• _TEXT PROVIDED_:
Dividend Investors Look for Light in a Dim Year
Finding undervalued stocks among challenged dividend-payers.
|Editor’s note: Read the latest on how the coronavirus is rattling the markets and what investors can do to navigate it.|
Disclosure: Michael Hodel owns shares of Wells Fargo.
Michael Hodel: While the broader stock market has largely recovered from the pandemic-fueled sell-off in March--the Morningstar U.S. Market Index is now down less than 3% year to date--2020 has been a difficult year for dividend investors.
Dozens of firms have suspended, eliminated, or sharply cut dividend payouts, especially in the hardest-hit sectors, like retail, travel, energy, and real estate. Even utilities haven’t been spared. Dominion Energy (D), which has long been a favorite of Morningstar's, cut its dividend by a third earlier this week as it abandoned a pipeline project and decided to sell off assets to Berkshire Hathaway (BRK.A).

• _YOUR ASSIGNMENT_: Set down the full article on dividend investors word for word.

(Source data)
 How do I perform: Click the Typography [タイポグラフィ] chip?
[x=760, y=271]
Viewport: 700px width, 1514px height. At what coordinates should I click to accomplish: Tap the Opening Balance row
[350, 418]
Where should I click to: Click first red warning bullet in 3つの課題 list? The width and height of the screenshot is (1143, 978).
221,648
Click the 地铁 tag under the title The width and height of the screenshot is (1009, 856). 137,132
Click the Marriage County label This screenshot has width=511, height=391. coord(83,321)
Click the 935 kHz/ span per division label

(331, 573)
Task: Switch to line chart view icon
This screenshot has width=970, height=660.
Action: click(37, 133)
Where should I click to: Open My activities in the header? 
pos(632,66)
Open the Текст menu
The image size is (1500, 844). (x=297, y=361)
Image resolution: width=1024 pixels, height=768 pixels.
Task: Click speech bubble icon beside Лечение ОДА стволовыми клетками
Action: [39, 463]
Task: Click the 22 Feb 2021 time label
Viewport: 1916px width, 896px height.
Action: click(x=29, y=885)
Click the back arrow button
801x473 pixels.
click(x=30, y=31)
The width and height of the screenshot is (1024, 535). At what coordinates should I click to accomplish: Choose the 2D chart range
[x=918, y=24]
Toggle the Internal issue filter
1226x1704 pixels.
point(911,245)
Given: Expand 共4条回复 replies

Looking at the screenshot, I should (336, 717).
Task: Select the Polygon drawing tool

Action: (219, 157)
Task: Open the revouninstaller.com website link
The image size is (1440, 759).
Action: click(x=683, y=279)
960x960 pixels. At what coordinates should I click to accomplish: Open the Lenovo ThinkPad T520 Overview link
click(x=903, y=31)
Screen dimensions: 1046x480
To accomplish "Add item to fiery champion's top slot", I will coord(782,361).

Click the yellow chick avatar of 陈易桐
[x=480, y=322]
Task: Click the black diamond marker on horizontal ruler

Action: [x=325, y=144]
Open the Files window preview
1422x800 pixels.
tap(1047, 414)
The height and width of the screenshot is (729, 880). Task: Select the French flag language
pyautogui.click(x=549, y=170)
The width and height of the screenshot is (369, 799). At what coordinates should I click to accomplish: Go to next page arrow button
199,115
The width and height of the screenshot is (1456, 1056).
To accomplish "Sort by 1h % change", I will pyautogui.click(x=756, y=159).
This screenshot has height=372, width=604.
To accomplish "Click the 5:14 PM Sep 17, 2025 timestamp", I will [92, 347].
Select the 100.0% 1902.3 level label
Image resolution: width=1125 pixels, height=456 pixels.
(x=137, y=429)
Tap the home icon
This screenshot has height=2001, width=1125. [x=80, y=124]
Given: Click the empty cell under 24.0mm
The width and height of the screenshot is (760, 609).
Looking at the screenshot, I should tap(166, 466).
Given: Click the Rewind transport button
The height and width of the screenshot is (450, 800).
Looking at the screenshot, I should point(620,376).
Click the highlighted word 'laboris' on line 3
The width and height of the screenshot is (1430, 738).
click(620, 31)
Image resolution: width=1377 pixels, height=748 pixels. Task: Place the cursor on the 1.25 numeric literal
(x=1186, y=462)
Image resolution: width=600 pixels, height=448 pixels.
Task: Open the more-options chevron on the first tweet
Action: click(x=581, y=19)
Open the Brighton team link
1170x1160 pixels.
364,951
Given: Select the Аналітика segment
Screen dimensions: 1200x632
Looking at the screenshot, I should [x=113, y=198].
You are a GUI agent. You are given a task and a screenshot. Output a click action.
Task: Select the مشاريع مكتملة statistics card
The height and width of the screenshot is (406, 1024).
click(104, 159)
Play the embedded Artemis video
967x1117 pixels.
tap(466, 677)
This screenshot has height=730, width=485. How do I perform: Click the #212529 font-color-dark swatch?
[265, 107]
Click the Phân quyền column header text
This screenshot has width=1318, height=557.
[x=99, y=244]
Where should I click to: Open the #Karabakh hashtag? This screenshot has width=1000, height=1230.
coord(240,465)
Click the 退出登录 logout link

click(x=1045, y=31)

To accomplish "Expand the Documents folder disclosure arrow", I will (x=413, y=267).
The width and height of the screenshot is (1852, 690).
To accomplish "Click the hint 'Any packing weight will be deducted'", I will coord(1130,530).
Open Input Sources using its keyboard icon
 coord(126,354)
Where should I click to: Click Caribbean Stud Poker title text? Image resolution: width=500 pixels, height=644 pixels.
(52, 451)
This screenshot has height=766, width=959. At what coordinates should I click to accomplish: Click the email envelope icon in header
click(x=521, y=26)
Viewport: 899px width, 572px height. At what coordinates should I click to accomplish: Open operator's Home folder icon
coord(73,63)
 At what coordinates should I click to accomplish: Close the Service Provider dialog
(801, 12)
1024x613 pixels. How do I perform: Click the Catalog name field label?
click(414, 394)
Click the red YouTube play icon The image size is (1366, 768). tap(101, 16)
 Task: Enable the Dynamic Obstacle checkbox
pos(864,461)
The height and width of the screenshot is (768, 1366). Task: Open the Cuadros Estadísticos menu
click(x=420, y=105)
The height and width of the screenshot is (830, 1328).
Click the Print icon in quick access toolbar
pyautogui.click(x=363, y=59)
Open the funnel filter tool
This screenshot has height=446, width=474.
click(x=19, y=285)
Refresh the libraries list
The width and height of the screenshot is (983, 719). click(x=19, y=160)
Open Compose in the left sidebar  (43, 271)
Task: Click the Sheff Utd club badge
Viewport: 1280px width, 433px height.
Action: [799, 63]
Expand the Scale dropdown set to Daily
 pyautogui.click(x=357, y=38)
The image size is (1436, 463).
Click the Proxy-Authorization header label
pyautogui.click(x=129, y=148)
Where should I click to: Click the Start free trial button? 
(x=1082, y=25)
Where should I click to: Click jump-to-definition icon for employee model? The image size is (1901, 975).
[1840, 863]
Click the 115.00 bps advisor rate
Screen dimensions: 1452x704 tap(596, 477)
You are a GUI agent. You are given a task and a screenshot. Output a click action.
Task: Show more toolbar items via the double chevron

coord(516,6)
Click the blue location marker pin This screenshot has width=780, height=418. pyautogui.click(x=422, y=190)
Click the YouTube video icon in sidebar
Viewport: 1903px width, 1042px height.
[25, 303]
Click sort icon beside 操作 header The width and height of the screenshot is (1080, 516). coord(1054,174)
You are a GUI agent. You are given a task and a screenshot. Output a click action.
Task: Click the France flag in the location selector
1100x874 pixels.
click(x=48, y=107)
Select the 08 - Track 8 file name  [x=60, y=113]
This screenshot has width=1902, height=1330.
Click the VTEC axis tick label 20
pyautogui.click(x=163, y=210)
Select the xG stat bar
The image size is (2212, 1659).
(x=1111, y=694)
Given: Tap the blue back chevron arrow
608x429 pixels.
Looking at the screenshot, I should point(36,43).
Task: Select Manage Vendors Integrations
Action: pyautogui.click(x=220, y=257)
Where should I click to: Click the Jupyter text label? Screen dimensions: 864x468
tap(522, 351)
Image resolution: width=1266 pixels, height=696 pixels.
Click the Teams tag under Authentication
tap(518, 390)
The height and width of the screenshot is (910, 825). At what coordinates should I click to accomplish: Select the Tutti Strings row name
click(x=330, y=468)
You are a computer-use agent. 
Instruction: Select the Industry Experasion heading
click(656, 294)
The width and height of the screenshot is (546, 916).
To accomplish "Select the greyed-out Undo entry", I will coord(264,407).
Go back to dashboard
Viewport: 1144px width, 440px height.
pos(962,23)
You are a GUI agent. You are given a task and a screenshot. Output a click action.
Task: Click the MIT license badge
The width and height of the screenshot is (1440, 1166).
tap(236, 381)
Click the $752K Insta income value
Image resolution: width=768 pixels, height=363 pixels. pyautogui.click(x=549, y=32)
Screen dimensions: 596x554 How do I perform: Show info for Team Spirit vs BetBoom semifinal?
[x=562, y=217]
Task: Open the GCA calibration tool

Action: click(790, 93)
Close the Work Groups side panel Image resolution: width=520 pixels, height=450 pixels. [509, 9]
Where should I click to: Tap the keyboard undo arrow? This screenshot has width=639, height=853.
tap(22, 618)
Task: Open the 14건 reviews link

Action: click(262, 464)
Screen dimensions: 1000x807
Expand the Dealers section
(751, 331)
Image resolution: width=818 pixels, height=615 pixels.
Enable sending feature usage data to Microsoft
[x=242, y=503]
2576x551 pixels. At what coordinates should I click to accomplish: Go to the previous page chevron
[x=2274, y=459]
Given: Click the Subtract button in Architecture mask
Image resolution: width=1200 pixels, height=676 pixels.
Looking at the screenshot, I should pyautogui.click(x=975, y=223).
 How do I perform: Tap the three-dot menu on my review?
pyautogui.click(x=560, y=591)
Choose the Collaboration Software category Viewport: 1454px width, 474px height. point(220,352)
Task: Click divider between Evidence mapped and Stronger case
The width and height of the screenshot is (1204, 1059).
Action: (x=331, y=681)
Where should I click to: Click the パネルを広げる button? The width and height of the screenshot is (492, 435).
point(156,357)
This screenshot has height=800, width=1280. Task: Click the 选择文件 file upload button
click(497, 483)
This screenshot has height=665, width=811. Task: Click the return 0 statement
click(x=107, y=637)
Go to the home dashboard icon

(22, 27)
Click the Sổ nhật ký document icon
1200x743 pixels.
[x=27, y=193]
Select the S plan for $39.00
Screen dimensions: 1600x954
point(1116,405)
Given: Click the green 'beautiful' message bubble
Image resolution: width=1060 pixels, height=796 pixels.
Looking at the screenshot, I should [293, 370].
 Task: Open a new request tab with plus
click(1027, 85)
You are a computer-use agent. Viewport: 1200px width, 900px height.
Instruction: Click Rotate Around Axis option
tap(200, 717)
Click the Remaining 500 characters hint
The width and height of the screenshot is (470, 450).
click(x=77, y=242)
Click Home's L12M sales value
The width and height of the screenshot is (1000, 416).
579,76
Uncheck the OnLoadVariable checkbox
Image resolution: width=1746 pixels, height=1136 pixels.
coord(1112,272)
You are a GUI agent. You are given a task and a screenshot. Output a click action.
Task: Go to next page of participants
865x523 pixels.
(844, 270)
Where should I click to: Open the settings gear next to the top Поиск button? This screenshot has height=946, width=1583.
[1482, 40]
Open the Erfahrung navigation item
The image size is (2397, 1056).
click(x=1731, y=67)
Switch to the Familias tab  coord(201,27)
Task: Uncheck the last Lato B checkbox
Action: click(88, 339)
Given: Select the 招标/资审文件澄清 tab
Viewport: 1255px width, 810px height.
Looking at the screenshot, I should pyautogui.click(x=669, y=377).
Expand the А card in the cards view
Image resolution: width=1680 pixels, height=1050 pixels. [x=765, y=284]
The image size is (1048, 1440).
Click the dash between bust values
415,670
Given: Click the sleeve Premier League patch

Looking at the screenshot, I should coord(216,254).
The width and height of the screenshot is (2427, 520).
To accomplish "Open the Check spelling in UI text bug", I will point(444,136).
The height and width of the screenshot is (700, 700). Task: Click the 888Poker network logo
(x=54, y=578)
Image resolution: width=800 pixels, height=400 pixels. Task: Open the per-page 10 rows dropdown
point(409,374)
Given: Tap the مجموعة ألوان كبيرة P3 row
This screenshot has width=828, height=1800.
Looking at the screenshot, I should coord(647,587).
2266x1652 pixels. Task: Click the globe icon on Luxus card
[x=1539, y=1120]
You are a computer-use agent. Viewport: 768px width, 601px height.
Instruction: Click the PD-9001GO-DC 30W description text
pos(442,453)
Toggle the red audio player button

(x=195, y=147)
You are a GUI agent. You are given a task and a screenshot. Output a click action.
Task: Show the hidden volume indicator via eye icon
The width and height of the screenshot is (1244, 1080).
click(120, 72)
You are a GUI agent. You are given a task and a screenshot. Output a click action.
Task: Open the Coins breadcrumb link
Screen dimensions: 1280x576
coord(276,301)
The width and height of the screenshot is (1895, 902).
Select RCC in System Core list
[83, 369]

• _EXERCISE OUTPUT_:
Dividend Investors Look for Light in a Dim Year
Finding undervalued stocks among challenged dividend-payers.
|Editor’s note: Read the latest on how the coronavirus is rattling the markets and what investors can do to navigate it.|
Disclosure: Michael Hodel owns shares of Wells Fargo.
Michael Hodel: While the broader stock market has largely recovered from the pandemic-fueled sell-off in March--the Morningstar U.S. Market Index is now down less than 3% year to date--2020 has been a difficult year for dividend investors.
Dozens of firms have suspended, eliminated, or sharply cut dividend payouts, especially in the hardest-hit sectors, like retail, travel, energy, and real estate. Even utilities haven’t been spared. Dominion Energy (D), which has long been a favorite of Morningstar's, cut its dividend by a third earlier this week as it abandoned a pipeline project and decided to sell off assets to Berkshire Hathaway (BRK.A).